Searching for God knows what

This is a blog created as an application, a search for dedication, mystery, and resolve to be more reflective and write more. That said, this will be a forum for my thoughts, my theological and philosohpical explorations, and might include snipets of creative projects: literary and otherwise.

Sunday, January 27, 2008

thinking about community part 2

Apologizes to those of you that read this post and were confused, hurt, or upset by it. Community is one thing that I have been thinking a lot about. I do believe God is teaching me much about community, how to do it, and how to do it well. Much of my life, I have struggled with a sense of isolation, not really fitting into any mold. I have expected that my community and Servant Parnters to fill this void, be able to understand and identify with me and be able to love me well. I have been wrong in this expectation.
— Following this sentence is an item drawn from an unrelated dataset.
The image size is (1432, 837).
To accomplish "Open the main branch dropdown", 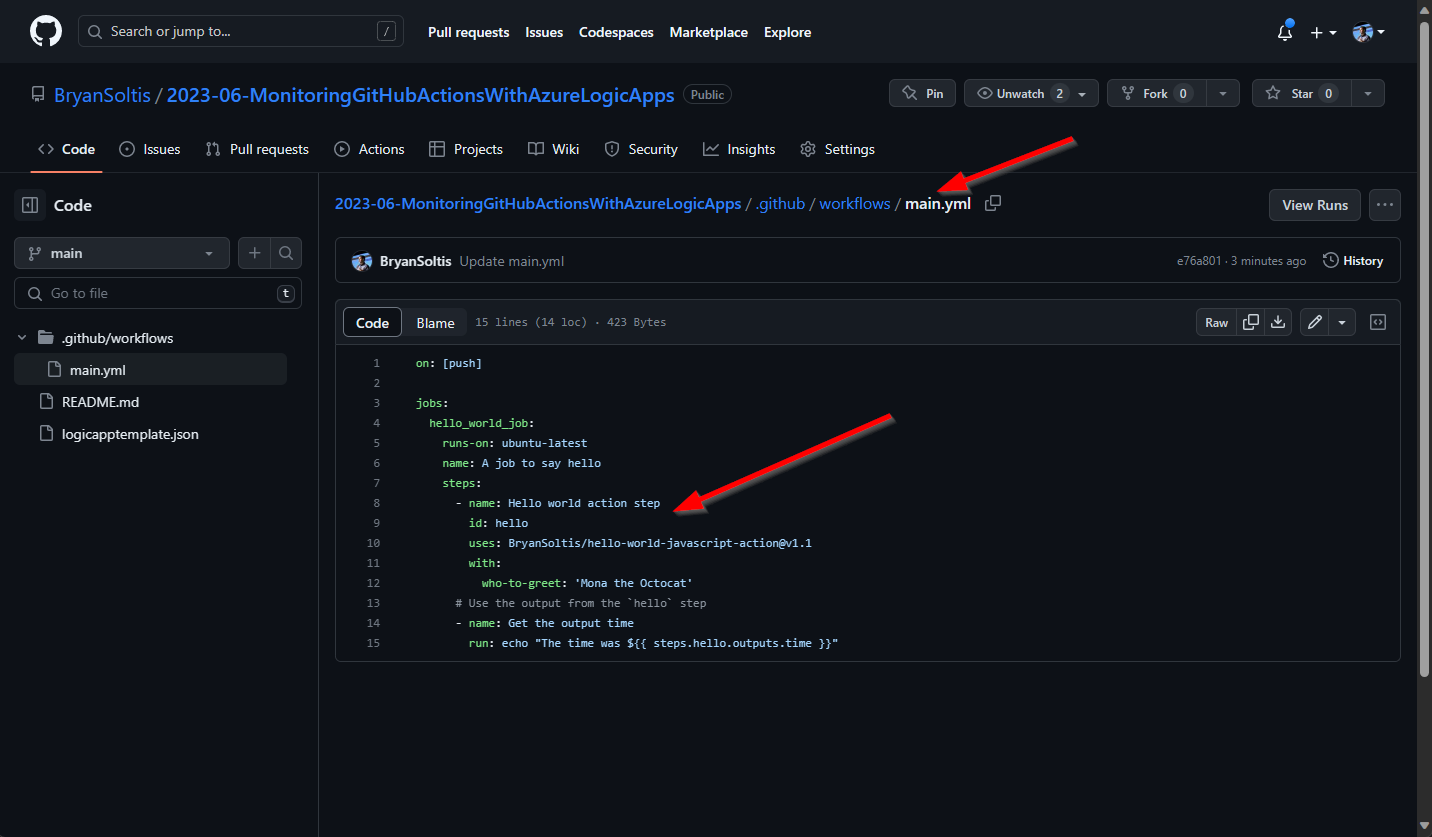I will pyautogui.click(x=122, y=253).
Not because the community does not love me, meet some of my needs, or understand and identify with me, but because without presentation of my needs to my community, and without caring for them in return; there can be no real exchange of compassion and love. This is something I am learning how to do. It is difficult, painful, and stretching. It is in effect, learning how to care for myself. When I can care for myself, by presenting my needs to a loving community, my needs will be addressed. In my last post (now deleted), I wrote that I did not want to be part of a community that neither knows nor is equipped to deal with these issues (isolation, loss of identity, etc). This still stands: I do not want to be part of that community; but I do not think (now or then) that our class is that community that neither knows nor cares, and I have been wrestling with how to make my needs known to the community so that people are equipped to deal with my issues.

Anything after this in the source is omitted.